What is needed »
Using the listing below, report all lines holding the word "computer".

###

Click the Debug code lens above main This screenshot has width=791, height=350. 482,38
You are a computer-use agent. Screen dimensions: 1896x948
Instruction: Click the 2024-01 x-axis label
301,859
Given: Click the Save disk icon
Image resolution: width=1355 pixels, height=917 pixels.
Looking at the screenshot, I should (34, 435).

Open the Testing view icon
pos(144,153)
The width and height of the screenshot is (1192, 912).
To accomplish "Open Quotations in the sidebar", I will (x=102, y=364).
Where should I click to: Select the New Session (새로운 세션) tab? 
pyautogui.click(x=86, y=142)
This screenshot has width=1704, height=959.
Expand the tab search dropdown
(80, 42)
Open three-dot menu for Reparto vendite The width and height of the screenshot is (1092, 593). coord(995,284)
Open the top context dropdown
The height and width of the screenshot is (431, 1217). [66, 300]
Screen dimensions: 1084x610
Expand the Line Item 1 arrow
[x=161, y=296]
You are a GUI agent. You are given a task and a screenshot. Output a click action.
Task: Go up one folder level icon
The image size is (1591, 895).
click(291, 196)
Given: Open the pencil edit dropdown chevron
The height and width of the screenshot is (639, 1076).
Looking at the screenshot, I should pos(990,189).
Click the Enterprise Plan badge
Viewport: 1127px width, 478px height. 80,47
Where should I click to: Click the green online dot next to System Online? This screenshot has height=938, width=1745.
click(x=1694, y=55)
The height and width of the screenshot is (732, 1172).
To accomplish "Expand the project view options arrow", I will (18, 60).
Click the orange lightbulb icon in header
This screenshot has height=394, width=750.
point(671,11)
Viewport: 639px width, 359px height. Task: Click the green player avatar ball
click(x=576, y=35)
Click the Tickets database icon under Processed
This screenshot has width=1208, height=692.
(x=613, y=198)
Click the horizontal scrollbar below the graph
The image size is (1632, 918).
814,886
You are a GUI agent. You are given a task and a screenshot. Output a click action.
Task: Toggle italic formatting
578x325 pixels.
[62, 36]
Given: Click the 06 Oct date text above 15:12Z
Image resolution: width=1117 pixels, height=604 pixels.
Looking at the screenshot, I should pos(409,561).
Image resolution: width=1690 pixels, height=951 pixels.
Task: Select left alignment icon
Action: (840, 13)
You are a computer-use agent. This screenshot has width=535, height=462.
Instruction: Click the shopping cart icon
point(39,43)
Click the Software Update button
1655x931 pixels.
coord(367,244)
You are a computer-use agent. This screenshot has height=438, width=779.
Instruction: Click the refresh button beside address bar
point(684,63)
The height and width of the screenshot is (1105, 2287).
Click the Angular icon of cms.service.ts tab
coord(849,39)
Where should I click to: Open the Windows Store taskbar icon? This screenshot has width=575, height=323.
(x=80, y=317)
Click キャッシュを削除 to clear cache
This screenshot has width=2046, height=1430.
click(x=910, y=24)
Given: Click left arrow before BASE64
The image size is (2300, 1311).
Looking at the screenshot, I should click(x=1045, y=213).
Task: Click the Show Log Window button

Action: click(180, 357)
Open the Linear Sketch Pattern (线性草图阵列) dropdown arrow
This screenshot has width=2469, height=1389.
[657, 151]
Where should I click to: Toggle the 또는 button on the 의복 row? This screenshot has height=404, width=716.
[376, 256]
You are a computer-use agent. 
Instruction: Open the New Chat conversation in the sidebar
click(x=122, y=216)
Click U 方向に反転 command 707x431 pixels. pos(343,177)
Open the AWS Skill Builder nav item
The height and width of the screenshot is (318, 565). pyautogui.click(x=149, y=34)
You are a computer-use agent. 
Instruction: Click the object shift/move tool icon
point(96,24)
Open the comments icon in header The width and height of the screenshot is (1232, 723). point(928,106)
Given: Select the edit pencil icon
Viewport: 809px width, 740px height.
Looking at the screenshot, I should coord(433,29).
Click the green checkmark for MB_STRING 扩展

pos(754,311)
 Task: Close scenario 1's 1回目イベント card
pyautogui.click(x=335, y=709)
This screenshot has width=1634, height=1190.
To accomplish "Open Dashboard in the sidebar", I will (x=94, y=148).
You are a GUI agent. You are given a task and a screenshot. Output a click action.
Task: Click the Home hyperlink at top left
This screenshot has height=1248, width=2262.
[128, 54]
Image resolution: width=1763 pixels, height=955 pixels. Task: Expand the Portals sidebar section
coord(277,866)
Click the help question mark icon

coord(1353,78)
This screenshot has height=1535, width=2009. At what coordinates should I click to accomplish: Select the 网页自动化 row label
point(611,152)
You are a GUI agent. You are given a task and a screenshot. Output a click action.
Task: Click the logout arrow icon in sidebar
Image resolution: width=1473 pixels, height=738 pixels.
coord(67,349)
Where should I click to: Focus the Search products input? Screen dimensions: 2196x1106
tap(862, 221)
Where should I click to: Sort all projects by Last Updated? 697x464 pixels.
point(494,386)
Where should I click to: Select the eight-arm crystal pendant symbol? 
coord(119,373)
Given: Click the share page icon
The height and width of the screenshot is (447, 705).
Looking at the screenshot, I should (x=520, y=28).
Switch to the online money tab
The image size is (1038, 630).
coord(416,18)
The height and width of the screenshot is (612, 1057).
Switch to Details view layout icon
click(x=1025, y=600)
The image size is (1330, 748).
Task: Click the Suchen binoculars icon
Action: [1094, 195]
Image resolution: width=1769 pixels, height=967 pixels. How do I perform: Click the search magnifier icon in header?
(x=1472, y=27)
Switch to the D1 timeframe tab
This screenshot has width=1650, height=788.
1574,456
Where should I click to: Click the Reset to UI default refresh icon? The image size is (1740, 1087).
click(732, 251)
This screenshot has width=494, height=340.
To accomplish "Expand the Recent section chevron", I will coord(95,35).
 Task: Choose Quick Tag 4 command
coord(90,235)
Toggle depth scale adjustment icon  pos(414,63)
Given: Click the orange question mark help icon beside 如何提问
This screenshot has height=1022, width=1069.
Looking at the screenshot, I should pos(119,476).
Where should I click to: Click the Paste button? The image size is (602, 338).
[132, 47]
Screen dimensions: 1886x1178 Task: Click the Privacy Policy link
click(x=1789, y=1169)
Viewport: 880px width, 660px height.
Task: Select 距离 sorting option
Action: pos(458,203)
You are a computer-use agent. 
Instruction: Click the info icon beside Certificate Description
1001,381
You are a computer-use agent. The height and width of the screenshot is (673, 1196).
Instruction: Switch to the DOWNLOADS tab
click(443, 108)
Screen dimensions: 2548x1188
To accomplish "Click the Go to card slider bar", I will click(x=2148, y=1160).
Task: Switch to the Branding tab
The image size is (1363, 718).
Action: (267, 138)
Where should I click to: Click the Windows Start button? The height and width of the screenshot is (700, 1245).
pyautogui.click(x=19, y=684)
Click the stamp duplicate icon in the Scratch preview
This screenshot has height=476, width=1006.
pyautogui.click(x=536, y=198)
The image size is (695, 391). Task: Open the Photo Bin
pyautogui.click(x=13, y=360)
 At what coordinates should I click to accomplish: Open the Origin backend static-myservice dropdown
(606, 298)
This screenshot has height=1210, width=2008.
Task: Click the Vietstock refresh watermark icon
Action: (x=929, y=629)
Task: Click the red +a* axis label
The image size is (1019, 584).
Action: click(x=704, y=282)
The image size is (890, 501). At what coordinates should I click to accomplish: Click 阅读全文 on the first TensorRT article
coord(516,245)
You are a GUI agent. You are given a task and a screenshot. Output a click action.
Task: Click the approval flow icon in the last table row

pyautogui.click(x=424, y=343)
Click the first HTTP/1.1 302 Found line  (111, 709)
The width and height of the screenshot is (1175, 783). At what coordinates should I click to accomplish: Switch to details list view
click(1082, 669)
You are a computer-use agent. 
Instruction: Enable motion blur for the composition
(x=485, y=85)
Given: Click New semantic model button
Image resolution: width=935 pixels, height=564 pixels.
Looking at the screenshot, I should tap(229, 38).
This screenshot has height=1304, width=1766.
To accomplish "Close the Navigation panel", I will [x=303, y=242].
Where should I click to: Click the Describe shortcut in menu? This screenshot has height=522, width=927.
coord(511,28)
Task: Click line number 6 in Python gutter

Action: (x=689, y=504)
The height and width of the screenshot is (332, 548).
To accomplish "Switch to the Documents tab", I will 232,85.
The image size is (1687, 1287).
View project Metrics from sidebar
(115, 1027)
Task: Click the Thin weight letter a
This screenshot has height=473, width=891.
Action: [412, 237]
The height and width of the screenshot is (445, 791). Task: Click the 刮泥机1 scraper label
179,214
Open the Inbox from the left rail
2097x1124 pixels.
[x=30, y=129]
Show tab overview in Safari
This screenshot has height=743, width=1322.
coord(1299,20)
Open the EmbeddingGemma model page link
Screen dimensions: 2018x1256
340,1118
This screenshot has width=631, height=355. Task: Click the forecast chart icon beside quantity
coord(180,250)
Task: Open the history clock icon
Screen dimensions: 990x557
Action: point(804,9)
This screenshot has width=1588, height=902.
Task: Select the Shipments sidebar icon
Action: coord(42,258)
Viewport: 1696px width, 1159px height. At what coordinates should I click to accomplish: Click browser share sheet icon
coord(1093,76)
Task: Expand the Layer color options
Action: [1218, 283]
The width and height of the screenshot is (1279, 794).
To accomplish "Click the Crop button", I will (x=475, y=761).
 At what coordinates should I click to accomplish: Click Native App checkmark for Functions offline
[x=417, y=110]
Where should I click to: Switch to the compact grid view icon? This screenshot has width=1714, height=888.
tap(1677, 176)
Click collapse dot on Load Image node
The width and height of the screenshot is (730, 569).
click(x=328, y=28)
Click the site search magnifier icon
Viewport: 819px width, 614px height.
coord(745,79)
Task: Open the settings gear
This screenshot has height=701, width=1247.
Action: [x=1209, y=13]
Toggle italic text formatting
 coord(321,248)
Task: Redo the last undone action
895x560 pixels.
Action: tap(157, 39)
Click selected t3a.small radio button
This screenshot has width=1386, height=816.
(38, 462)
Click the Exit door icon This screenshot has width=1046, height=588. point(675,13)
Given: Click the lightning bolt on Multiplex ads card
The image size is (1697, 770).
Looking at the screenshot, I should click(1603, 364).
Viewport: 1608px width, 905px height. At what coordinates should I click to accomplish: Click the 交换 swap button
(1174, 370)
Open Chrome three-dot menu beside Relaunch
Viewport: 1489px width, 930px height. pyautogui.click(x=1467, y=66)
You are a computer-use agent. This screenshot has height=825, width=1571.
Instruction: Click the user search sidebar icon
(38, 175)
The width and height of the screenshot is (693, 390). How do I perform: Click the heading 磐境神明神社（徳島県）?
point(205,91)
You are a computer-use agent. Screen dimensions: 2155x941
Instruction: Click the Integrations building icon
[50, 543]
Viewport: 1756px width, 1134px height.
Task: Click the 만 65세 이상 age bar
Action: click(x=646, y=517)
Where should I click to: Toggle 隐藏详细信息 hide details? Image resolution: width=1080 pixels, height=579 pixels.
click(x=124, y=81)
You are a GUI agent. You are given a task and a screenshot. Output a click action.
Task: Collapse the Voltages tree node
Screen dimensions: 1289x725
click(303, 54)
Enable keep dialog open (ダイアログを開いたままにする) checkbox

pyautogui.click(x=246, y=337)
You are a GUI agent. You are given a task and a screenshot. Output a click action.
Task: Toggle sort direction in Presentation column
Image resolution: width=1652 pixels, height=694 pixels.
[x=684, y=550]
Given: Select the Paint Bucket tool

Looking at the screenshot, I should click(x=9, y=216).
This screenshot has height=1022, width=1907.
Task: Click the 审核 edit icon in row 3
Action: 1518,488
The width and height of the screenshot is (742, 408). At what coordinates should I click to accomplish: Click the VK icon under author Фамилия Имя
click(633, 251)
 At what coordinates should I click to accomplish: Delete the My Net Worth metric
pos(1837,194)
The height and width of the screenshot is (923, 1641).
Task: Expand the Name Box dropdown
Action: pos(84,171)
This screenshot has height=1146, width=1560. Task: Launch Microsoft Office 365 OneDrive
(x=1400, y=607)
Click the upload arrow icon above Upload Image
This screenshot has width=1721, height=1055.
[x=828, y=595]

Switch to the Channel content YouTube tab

###

Your solution »
You are a computer-use agent. Screen dimensions: 1896x948
You are a computer-use agent. This screenshot has width=535, height=462.
You are a computer-use agent. This screenshot has height=438, width=779.
You are a computer-use agent. 
You are a computer-use agent. 
You are a computer-use agent. 
You are a computer-use agent. The height and width of the screenshot is (673, 1196).
You are a computer-use agent. 
You are a computer-use agent. This screenshot has height=825, width=1571.
You are a computer-use agent. Screen dimensions: 2155x941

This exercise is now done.